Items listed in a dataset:
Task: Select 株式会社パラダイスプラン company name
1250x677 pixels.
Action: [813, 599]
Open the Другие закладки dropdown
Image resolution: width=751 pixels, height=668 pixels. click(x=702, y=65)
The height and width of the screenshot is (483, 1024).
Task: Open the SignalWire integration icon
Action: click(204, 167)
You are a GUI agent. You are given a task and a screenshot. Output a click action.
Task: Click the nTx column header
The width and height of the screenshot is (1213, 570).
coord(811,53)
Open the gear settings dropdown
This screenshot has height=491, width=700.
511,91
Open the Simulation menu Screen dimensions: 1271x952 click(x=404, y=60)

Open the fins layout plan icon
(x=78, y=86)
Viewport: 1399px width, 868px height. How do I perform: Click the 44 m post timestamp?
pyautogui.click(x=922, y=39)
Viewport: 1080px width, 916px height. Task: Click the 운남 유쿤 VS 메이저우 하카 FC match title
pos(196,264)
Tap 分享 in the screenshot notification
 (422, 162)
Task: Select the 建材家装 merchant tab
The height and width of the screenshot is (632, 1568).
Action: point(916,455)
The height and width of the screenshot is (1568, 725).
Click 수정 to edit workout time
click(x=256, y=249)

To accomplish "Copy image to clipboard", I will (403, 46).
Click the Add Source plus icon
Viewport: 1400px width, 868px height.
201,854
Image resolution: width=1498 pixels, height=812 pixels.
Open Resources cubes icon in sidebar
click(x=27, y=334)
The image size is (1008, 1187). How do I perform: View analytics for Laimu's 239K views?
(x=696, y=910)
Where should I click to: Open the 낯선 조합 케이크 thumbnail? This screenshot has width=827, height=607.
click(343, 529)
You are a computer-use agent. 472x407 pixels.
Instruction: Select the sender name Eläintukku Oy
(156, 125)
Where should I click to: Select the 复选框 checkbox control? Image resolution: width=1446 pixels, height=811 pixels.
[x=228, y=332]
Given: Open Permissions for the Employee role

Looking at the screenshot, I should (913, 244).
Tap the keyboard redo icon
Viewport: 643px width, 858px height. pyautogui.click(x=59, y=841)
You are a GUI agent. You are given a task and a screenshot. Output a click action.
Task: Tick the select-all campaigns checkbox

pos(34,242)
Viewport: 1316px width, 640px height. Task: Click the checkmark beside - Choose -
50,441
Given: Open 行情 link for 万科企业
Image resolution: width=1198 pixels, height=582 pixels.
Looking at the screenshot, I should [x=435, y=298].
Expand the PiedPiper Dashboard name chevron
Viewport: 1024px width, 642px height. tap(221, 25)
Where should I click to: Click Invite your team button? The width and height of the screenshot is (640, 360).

• Requirement
Copy out the rows verbatim, starting with the first row and stopping after the line that contains "(x=696, y=910)".

• Response below
Task: Select 株式会社パラダイスプラン company name
1250x677 pixels.
Action: [813, 599]
Open the Другие закладки dropdown
Image resolution: width=751 pixels, height=668 pixels. click(x=702, y=65)
The height and width of the screenshot is (483, 1024).
Task: Open the SignalWire integration icon
Action: click(204, 167)
You are a GUI agent. You are given a task and a screenshot. Output a click action.
Task: Click the nTx column header
The width and height of the screenshot is (1213, 570).
coord(811,53)
Open the gear settings dropdown
This screenshot has height=491, width=700.
511,91
Open the Simulation menu Screen dimensions: 1271x952 click(x=404, y=60)

Open the fins layout plan icon
(x=78, y=86)
Viewport: 1399px width, 868px height. How do I perform: Click the 44 m post timestamp?
pyautogui.click(x=922, y=39)
Viewport: 1080px width, 916px height. Task: Click the 운남 유쿤 VS 메이저우 하카 FC match title
pos(196,264)
Tap 分享 in the screenshot notification
 (422, 162)
Task: Select the 建材家装 merchant tab
The height and width of the screenshot is (632, 1568).
Action: point(916,455)
The height and width of the screenshot is (1568, 725).
Click 수정 to edit workout time
click(x=256, y=249)

To accomplish "Copy image to clipboard", I will (403, 46).
Click the Add Source plus icon
Viewport: 1400px width, 868px height.
201,854
Image resolution: width=1498 pixels, height=812 pixels.
Open Resources cubes icon in sidebar
click(x=27, y=334)
The image size is (1008, 1187). How do I perform: View analytics for Laimu's 239K views?
(x=696, y=910)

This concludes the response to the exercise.